Any contributions or gifts of LSC funds to another organization or to an individual are prohibited.
No provision contained in this part shall be construed to affect any payment by a recipient on behalf of its employees for the purpose of contributing to or funding a tax-sheltered annuity, retirement account, or pension fund.
Each recipient must adopt written policies and procedures to guide its staff in complying with this subpart and must maintain records sufficient to document the recipient's compliance with this subpart.
(a) LSC may identify questioned costs:
(1) When the Office of Inspector General, the General Accounting Office, or an independent auditor or other audit organization authorized to conduct an audit of a recipient has identified and referred a questioned cost to LSC;
(2) In the course of its oversight of recipients; or
(3) As a result of complaints filed with LSC.
(b) If LSC determines that there is a basis for disallowing a questioned cost, LSC must provide the recipient with written notice of its intent to disallow the cost. The notice of questioned costs must state the amount of the cost and the factual and legal basis for disallowing it.

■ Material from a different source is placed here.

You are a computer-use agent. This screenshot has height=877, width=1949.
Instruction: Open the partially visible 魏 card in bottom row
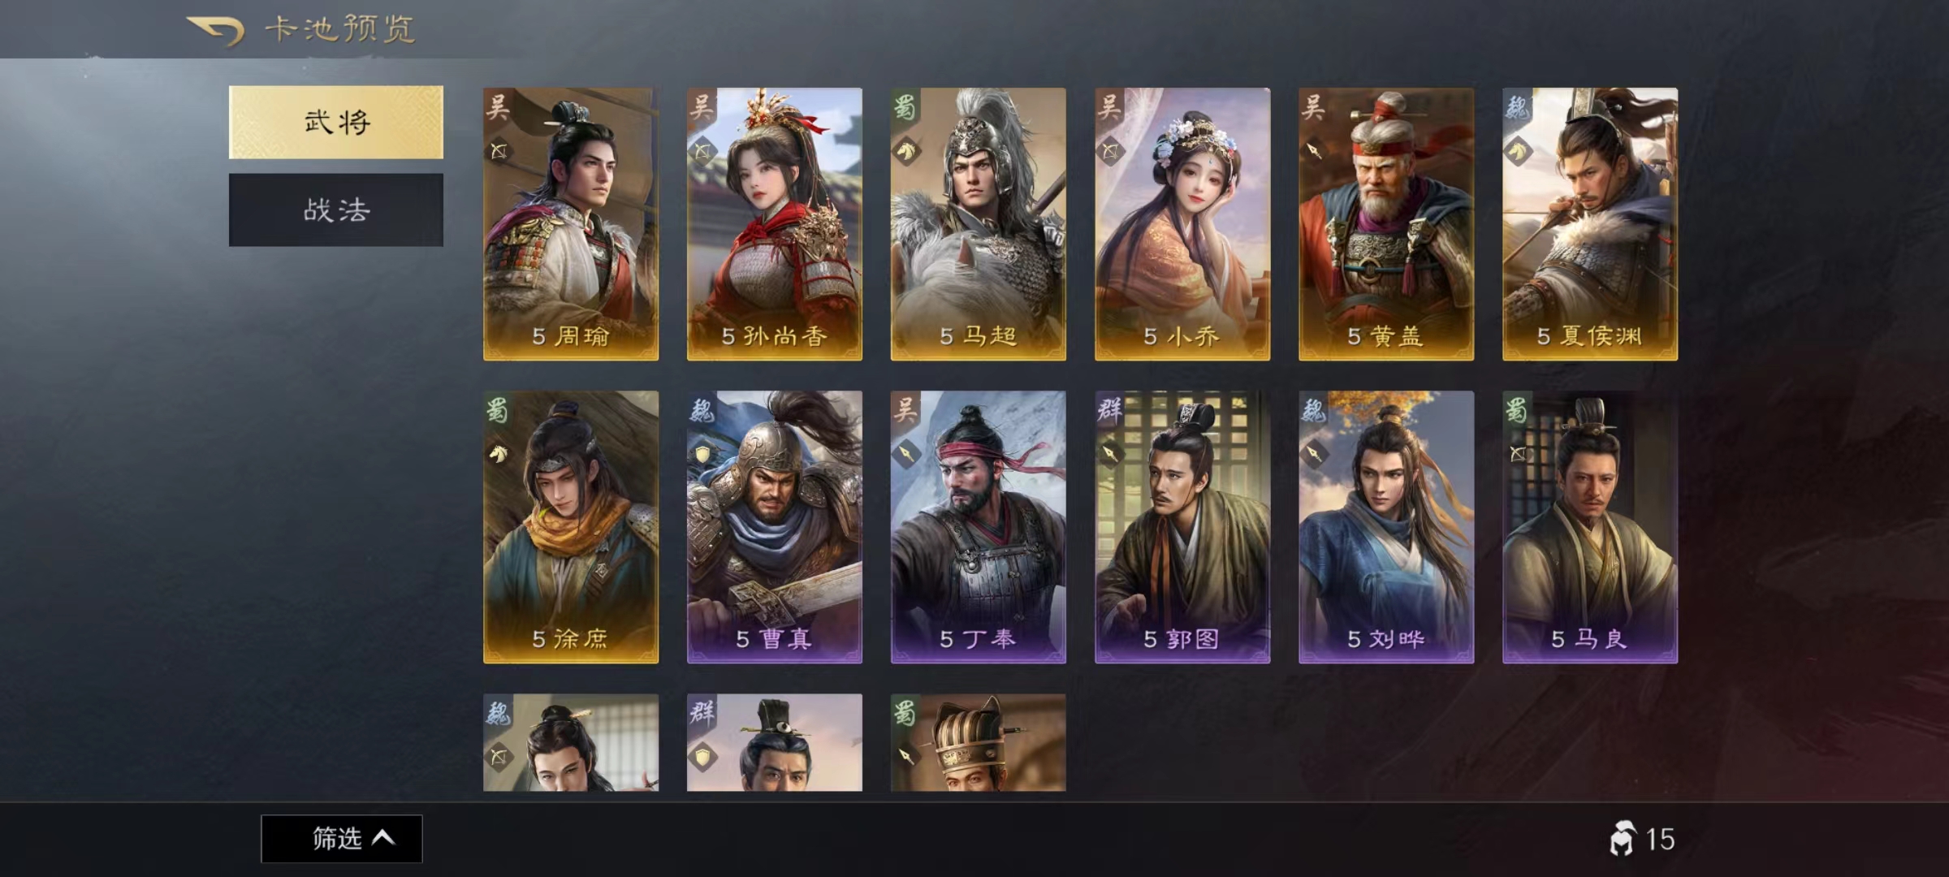(571, 742)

(c) If a questioned cost is disallowed solely because it is excessive, only the amount that is larger than reasonable shall be disallowed.
(d)(1) Within 30 days of receiving the notice of questioned costs, the recipient may respond with written evidence and argument to show that the cost was allowable, or that LSC, for equitable, practical, or other reasons, should not recover all or part of the amount, or that the recovery should be made in installments.

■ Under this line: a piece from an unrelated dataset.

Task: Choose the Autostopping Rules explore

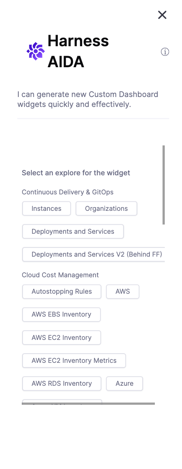Action: pyautogui.click(x=62, y=291)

(2) The written notice shall become LSC's final written decision unless:
(i) The recipient responds to LSC's written notice within 30 days;
(ii) The recipient requests an extension of time pursuant to § 1630.3(b) within 30 days; or
(iii) LSC grants an extension of time pursuant to § 1630.3(b) within 30 days.

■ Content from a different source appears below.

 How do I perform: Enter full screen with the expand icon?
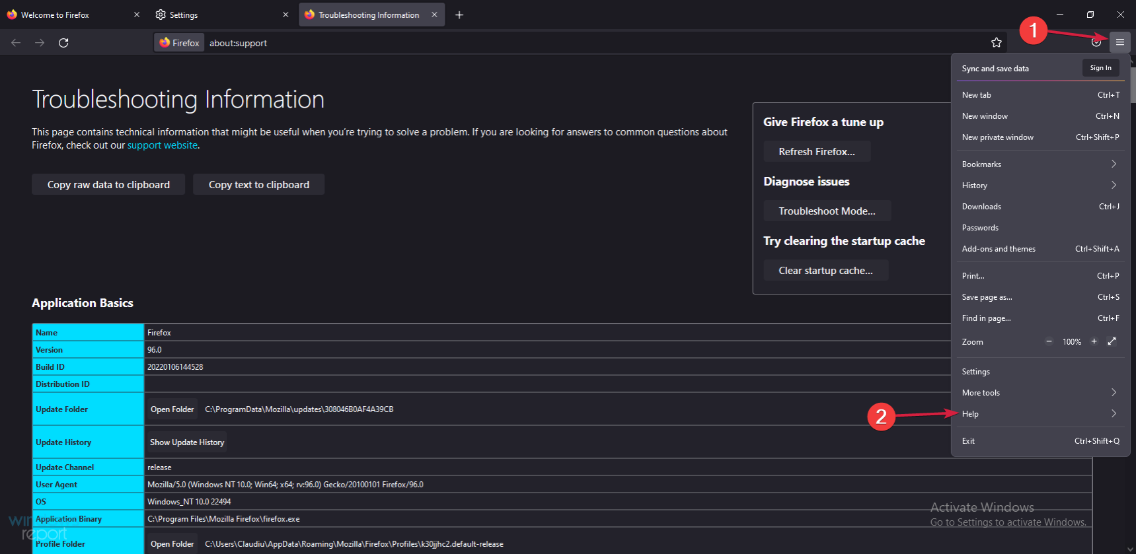[x=1112, y=341]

(e) Within 60 days of receiving the recipient's written response to the notice of questioned costs, LSC management must issue a final written decision stating whether the cost has been disallowed and the reasons for the decision.
(f) If LSC has determined that the questioned cost should be disallowed, the final written decision must:
(1) State that the recipient may appeal the decision as provided in § 1630.12 and describe the process for seeking an appeal;
(2) Describe how it expects the recipient to repay the cost, including the method and schedule for collection of the amount of the cost;
(3) State whether LSC is requiring the recipient to make financial adjustments or take other corrective action to prevent a recurrence of the circumstances giving rise to the disallowed cost.
(a)(1) If the amount of a disallowed cost exceeds $2,500, the recipient may appeal in writing to LSC's President within 30 days of receiving LSC's final written decision to disallow the cost. The recipient should state in detail the reasons why LSC should not disallow part or all of the questioned cost.
(2) If the recipient did not respond to LSC's notice of questioned costs and the notice became LSC's final written decision pursuant to § 1630.11(d)(2), the recipient may not appeal the final written decision.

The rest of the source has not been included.